◆ YOUR GOAL: Reproduce each of the following entries word for word.

[Element and text location entries]
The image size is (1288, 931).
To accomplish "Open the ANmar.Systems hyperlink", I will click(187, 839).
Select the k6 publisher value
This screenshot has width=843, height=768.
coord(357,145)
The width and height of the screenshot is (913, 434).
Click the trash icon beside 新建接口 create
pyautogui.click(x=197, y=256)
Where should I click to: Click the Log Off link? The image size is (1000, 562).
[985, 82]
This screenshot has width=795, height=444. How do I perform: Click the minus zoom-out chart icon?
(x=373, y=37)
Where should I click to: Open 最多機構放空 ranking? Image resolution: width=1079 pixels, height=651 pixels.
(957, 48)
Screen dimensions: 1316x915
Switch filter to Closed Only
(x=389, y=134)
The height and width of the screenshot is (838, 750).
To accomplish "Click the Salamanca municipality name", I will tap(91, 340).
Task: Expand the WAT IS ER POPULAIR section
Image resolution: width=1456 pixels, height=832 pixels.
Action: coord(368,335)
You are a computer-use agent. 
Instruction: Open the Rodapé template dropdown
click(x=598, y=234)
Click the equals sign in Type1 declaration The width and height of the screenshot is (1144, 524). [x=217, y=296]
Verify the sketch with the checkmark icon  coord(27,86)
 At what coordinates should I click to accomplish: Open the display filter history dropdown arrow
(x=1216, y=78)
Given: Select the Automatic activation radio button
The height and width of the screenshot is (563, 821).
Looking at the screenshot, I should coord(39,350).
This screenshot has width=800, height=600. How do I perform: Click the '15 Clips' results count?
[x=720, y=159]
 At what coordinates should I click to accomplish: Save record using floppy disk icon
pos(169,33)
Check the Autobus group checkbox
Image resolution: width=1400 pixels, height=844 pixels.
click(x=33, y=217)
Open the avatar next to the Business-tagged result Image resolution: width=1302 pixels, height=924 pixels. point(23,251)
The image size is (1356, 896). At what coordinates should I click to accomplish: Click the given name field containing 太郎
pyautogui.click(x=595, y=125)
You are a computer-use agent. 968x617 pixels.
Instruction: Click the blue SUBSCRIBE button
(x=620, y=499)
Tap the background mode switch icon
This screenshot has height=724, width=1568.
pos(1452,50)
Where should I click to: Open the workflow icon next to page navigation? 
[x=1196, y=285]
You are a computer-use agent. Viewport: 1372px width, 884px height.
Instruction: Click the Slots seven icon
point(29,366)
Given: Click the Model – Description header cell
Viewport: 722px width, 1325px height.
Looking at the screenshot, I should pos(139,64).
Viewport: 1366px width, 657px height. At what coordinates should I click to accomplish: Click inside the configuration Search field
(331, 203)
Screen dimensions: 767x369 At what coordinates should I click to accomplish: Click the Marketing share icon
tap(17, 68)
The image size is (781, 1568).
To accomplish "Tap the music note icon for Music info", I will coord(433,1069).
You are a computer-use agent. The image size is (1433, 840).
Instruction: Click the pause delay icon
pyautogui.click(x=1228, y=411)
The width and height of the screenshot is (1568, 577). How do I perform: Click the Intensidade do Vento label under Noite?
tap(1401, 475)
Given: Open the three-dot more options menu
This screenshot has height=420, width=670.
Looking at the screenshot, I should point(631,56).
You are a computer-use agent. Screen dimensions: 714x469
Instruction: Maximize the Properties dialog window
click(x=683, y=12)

◆ EXERCISE RESULT:
The image size is (1288, 931).
To accomplish "Open the ANmar.Systems hyperlink", I will click(187, 839).
Select the k6 publisher value
This screenshot has width=843, height=768.
coord(357,145)
The width and height of the screenshot is (913, 434).
Click the trash icon beside 新建接口 create
pyautogui.click(x=197, y=256)
Where should I click to: Click the Log Off link? The image size is (1000, 562).
[985, 82]
This screenshot has width=795, height=444. How do I perform: Click the minus zoom-out chart icon?
(x=373, y=37)
Where should I click to: Open 最多機構放空 ranking? Image resolution: width=1079 pixels, height=651 pixels.
(957, 48)
Screen dimensions: 1316x915
Switch filter to Closed Only
(x=389, y=134)
The height and width of the screenshot is (838, 750).
To accomplish "Click the Salamanca municipality name", I will tap(91, 340).
Task: Expand the WAT IS ER POPULAIR section
Image resolution: width=1456 pixels, height=832 pixels.
Action: coord(368,335)
You are a computer-use agent. 
Instruction: Open the Rodapé template dropdown
click(x=598, y=234)
Click the equals sign in Type1 declaration The width and height of the screenshot is (1144, 524). [x=217, y=296]
Verify the sketch with the checkmark icon  coord(27,86)
 At what coordinates should I click to accomplish: Open the display filter history dropdown arrow
(x=1216, y=78)
Given: Select the Automatic activation radio button
The height and width of the screenshot is (563, 821).
Looking at the screenshot, I should coord(39,350).
This screenshot has width=800, height=600. How do I perform: Click the '15 Clips' results count?
[x=720, y=159]
 At what coordinates should I click to accomplish: Save record using floppy disk icon
pos(169,33)
Check the Autobus group checkbox
Image resolution: width=1400 pixels, height=844 pixels.
click(x=33, y=217)
Open the avatar next to the Business-tagged result Image resolution: width=1302 pixels, height=924 pixels. point(23,251)
The image size is (1356, 896). At what coordinates should I click to accomplish: Click the given name field containing 太郎
pyautogui.click(x=595, y=125)
You are a computer-use agent. 968x617 pixels.
Instruction: Click the blue SUBSCRIBE button
(x=620, y=499)
Tap the background mode switch icon
This screenshot has height=724, width=1568.
pos(1452,50)
Where should I click to: Open the workflow icon next to page navigation? 
[x=1196, y=285]
You are a computer-use agent. Viewport: 1372px width, 884px height.
Instruction: Click the Slots seven icon
point(29,366)
Given: Click the Model – Description header cell
Viewport: 722px width, 1325px height.
Looking at the screenshot, I should pos(139,64).
Viewport: 1366px width, 657px height. At what coordinates should I click to accomplish: Click inside the configuration Search field
(331, 203)
Screen dimensions: 767x369 At what coordinates should I click to accomplish: Click the Marketing share icon
tap(17, 68)
The image size is (781, 1568).
To accomplish "Tap the music note icon for Music info", I will coord(433,1069).
You are a computer-use agent. The image size is (1433, 840).
Instruction: Click the pause delay icon
pyautogui.click(x=1228, y=411)
The width and height of the screenshot is (1568, 577). How do I perform: Click the Intensidade do Vento label under Noite?
tap(1401, 475)
Given: Open the three-dot more options menu
This screenshot has height=420, width=670.
Looking at the screenshot, I should point(631,56).
You are a computer-use agent. Screen dimensions: 714x469
Instruction: Maximize the Properties dialog window
click(x=683, y=12)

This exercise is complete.